The Affordable Care Act has significantly reduced racial disparities in health care access, report says
The Affordable Care Act, passed in 2010 under former President Barack Obama, has expanded health insurance coverage across the U.S. and significantly reduced racial and ethnic disparities in access to health care, according to a new report by the Commonwealth Fund.
"Since its passage in 2010, the Affordable Care Act (ACA) has helped cut the U.S. uninsured rate nearly in half while significantly reducing racial and ethnic disparities in both insurance coverage and access to care — particularly in states that expanded their Medicaid programs," reads the report.
Data shows that prior to the 2013 implementation of the Medicaid expansion — a provision of the ACA that made more families eligible for Medicaid coverage — 40.2% of the Hispanic population, 24.4% of the Black population, and 14.5% of the White population were uninsured in America.
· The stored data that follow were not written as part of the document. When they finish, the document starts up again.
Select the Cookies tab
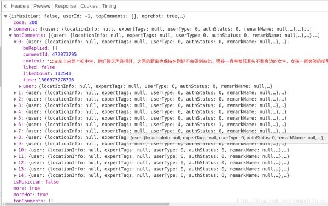The image size is (328, 206). (89, 6)
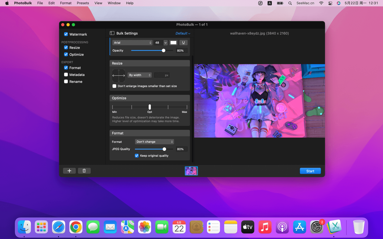Open Control Center in the menu bar
The image size is (383, 239).
click(330, 3)
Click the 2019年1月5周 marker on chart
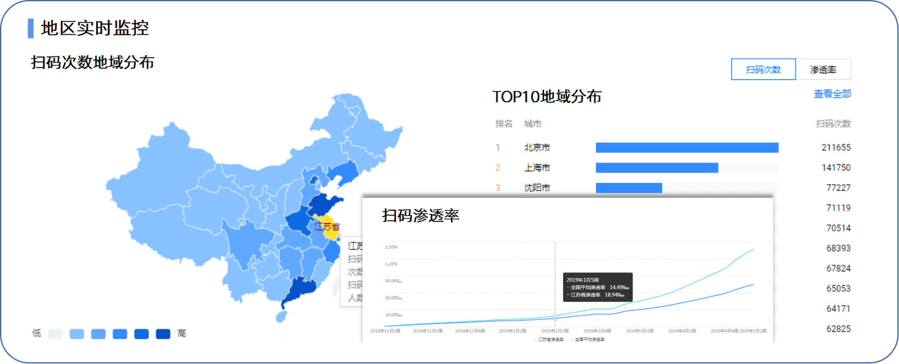 click(555, 317)
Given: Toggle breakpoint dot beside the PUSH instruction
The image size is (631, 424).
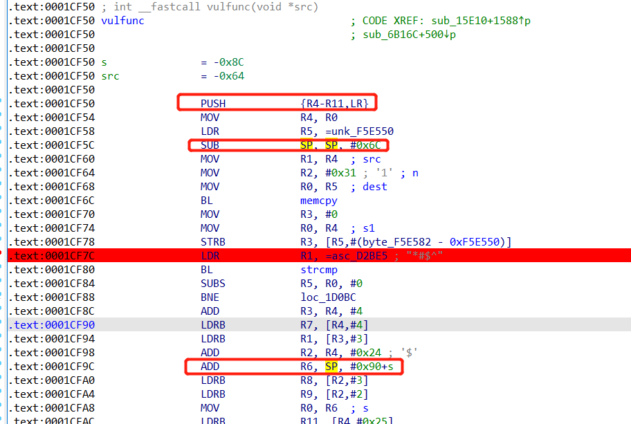Looking at the screenshot, I should [3, 104].
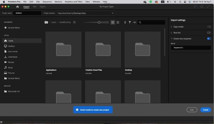Click the blue Create button
Screen dimensions: 214x124
[x=205, y=110]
However, by 2021, those numbers dropped significantly to 24.5%, 13.5%, and 8.2%, respectively.
With more than 5 million people gaining coverage between 2020 and 2022 over the course of the pandemic, the overall uninsured rate in the U.S. dropped to just 8%, a historic low, according to the report.
The report highlights specific ACA successes, including improved coverage rates for Black, Hispanic and White adults.
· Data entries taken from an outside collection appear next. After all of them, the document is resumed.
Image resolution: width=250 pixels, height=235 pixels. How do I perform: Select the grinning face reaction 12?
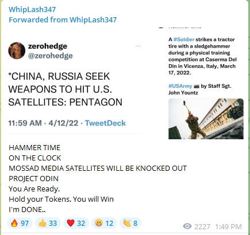tap(104, 223)
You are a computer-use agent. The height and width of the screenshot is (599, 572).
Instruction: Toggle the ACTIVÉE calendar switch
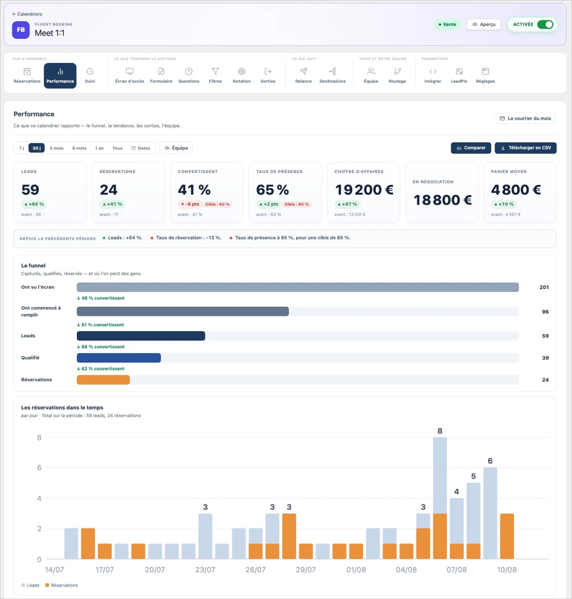click(545, 25)
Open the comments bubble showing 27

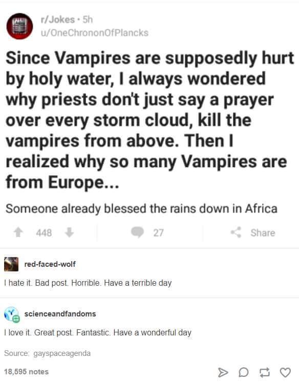click(x=138, y=232)
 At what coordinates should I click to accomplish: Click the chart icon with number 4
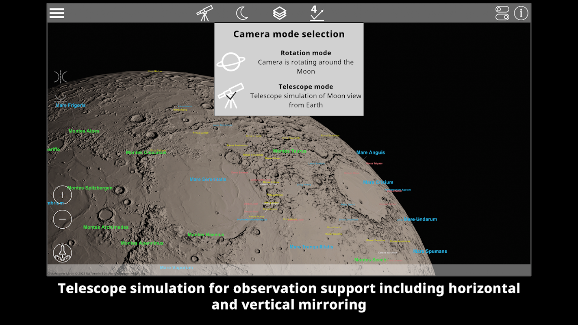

"The coverage gap between Black and White adults dropped from 9.9 to 5.3 percentage points, while the gap between Hispanic and White adults dropped from 25.7 to 16.3 points," according to the study.
Additionally, the report found that adult uninsured rates for Black, Hispanic, and White people all improved during the first two years of the pandemic across all states — whether they had expanded their Medicare coverage or not — and that Black and Hispanic adults experienced larger gains in insurance coverage than their White counterparts between from 2019 to 2021.